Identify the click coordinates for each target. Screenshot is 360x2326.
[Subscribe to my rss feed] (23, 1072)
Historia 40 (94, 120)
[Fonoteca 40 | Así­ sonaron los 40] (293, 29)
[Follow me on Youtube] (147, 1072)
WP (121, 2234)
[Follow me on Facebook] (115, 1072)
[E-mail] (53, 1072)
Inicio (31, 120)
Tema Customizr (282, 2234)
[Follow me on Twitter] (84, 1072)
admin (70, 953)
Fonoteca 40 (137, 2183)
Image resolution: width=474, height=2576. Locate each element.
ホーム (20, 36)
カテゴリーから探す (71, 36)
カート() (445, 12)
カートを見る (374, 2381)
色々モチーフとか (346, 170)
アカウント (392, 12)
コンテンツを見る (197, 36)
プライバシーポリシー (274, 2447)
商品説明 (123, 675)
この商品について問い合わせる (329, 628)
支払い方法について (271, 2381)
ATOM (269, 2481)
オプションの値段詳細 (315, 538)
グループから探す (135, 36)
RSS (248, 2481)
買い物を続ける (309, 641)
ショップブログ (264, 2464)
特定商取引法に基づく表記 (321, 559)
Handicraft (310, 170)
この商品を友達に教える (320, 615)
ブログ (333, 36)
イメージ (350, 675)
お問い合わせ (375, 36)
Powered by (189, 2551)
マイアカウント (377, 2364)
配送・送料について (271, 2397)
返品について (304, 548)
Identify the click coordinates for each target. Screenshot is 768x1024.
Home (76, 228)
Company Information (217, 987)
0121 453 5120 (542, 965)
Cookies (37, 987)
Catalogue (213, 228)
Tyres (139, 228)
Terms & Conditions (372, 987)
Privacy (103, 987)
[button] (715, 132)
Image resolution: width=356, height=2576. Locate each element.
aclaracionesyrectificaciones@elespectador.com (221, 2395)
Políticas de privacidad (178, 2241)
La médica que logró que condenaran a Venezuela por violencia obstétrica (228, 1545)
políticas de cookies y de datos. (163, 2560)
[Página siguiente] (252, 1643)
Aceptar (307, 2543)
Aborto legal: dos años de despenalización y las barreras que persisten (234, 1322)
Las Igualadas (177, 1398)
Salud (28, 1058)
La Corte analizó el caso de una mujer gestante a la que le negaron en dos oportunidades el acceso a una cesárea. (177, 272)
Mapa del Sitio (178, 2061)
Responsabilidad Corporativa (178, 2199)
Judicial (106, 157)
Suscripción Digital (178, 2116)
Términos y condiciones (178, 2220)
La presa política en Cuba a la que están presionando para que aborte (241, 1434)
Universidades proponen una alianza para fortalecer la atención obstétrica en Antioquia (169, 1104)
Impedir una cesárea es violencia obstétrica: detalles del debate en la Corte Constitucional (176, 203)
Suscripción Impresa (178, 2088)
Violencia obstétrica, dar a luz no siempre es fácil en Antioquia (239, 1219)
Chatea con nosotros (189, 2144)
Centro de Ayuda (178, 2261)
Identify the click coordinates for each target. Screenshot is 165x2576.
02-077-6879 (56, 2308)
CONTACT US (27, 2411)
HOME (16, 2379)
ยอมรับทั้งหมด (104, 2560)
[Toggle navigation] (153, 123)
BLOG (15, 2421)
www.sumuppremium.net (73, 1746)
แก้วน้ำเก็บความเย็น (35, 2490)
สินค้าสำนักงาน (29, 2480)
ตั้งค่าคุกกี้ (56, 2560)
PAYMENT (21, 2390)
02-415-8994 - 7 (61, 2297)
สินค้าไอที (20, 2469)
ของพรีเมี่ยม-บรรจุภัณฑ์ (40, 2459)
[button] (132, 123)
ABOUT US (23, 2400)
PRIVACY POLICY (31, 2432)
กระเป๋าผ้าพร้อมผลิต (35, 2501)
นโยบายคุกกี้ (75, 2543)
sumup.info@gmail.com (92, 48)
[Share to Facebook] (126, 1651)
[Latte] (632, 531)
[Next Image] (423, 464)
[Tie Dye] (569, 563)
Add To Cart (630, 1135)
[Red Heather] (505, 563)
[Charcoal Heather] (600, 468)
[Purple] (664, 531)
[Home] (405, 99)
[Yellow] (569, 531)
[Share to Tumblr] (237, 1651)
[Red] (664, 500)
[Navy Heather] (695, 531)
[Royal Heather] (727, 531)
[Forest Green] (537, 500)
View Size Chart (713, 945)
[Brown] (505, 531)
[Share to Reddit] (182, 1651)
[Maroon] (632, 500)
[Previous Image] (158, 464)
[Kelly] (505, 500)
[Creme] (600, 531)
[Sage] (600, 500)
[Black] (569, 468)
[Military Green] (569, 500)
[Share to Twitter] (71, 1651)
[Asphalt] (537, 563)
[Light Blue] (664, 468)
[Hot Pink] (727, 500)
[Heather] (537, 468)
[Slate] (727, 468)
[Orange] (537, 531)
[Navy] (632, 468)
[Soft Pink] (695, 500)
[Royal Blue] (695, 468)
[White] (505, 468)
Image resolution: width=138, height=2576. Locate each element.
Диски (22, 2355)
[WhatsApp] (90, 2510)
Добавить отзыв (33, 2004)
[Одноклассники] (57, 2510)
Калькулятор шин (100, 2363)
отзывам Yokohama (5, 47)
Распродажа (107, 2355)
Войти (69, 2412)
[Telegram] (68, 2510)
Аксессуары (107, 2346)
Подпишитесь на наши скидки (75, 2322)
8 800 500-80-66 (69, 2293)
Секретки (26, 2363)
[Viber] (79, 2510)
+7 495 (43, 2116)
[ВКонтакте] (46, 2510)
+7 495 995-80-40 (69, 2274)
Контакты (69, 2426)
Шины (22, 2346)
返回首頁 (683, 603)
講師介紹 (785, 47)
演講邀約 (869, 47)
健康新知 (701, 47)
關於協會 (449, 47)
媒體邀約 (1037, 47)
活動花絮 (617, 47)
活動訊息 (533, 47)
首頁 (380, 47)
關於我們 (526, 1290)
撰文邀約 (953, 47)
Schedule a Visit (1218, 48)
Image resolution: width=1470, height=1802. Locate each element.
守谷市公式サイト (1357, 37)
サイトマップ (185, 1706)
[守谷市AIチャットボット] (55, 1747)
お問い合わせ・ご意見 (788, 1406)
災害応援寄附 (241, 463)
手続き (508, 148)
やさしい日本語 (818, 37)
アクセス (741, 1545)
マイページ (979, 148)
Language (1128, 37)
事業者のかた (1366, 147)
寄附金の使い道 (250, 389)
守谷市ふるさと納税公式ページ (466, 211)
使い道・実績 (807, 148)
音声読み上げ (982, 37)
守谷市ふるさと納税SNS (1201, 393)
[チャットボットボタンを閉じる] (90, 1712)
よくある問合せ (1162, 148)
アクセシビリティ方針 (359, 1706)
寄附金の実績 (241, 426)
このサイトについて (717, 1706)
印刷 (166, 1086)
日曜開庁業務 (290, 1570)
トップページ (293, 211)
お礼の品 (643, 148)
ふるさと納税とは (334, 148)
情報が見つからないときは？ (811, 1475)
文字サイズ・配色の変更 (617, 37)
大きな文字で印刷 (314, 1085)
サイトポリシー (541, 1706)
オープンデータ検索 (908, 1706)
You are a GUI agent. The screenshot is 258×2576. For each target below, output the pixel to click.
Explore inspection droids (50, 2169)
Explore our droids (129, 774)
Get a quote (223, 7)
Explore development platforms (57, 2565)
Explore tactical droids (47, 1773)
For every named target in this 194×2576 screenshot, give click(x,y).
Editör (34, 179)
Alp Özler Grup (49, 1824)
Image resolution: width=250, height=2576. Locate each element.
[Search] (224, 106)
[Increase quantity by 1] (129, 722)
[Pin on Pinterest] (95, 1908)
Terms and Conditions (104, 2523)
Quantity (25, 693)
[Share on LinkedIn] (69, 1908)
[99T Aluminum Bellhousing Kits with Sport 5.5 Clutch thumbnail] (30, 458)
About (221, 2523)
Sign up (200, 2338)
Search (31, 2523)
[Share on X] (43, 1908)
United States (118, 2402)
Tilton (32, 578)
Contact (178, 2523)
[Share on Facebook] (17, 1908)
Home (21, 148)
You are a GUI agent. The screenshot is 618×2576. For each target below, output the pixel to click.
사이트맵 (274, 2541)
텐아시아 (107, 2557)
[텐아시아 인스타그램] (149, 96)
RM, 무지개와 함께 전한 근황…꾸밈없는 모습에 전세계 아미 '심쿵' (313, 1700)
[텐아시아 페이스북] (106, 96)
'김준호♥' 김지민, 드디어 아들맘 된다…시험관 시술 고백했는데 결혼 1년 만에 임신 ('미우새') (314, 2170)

---+---

Reproduce exactly, and with no other material, the lines between those holding "[button] (132, 123)" and "[Hot Pink] (727, 500)", inclusive.

-- Response to the task --
[button] (132, 123)
ABOUT US (23, 2400)
PRIVACY POLICY (31, 2432)
กระเป๋าผ้าพร้อมผลิต (35, 2501)
นโยบายคุกกี้ (75, 2543)
sumup.info@gmail.com (92, 48)
[Share to Facebook] (126, 1651)
[Latte] (632, 531)
[Next Image] (423, 464)
[Tie Dye] (569, 563)
Add To Cart (630, 1135)
[Red Heather] (505, 563)
[Charcoal Heather] (600, 468)
[Purple] (664, 531)
[Home] (405, 99)
[Yellow] (569, 531)
[Share to Tumblr] (237, 1651)
[Red] (664, 500)
[Navy Heather] (695, 531)
[Royal Heather] (727, 531)
[Forest Green] (537, 500)
View Size Chart (713, 945)
[Brown] (505, 531)
[Share to Reddit] (182, 1651)
[Maroon] (632, 500)
[Previous Image] (158, 464)
[Kelly] (505, 500)
[Creme] (600, 531)
[Sage] (600, 500)
[Black] (569, 468)
[Military Green] (569, 500)
[Share to Twitter] (71, 1651)
[Asphalt] (537, 563)
[Light Blue] (664, 468)
[Hot Pink] (727, 500)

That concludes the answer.